**TASK INSTRUCTIONS:** Go through the records below and copy out every line that contains the word "will".

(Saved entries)
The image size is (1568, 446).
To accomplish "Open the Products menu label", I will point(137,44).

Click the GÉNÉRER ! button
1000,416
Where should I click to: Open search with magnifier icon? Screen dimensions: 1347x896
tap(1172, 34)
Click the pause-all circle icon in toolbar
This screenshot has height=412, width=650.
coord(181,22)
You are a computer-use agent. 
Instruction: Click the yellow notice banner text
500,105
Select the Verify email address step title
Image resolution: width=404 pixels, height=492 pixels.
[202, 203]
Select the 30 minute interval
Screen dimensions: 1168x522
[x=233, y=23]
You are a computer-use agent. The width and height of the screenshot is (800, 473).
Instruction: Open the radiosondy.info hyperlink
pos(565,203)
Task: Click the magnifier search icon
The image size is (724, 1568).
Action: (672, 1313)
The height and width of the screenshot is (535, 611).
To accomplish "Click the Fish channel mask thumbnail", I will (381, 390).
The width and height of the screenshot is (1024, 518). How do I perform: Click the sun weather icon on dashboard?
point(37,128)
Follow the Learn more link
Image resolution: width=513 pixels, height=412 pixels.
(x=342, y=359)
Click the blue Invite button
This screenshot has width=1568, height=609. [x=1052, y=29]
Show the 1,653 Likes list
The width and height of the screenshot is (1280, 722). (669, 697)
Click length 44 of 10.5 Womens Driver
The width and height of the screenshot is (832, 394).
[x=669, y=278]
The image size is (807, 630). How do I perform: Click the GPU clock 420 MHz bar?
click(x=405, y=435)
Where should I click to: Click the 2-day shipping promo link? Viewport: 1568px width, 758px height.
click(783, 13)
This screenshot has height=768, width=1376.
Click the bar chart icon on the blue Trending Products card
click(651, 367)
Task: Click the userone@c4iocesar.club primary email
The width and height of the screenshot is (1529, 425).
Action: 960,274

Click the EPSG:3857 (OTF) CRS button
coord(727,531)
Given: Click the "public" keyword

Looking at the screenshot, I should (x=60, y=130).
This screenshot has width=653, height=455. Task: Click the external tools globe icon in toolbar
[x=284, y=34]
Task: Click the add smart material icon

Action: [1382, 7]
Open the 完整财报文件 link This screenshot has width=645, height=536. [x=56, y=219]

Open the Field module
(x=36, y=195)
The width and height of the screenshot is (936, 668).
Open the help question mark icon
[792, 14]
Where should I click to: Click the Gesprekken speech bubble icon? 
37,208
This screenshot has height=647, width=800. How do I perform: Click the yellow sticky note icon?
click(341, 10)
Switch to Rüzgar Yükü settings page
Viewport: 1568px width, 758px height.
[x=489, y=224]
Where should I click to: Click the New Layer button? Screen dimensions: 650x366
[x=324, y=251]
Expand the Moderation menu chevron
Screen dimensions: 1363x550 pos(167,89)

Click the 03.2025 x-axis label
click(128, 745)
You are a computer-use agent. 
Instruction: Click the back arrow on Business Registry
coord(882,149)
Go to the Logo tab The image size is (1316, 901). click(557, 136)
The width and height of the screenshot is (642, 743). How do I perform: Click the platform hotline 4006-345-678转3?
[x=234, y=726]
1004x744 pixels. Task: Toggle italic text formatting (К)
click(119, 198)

**SOLUTION TO THIS TASK:**
To accomplish "Open the Products menu label", I will point(137,44).
To accomplish "Click the Fish channel mask thumbnail", I will (381, 390).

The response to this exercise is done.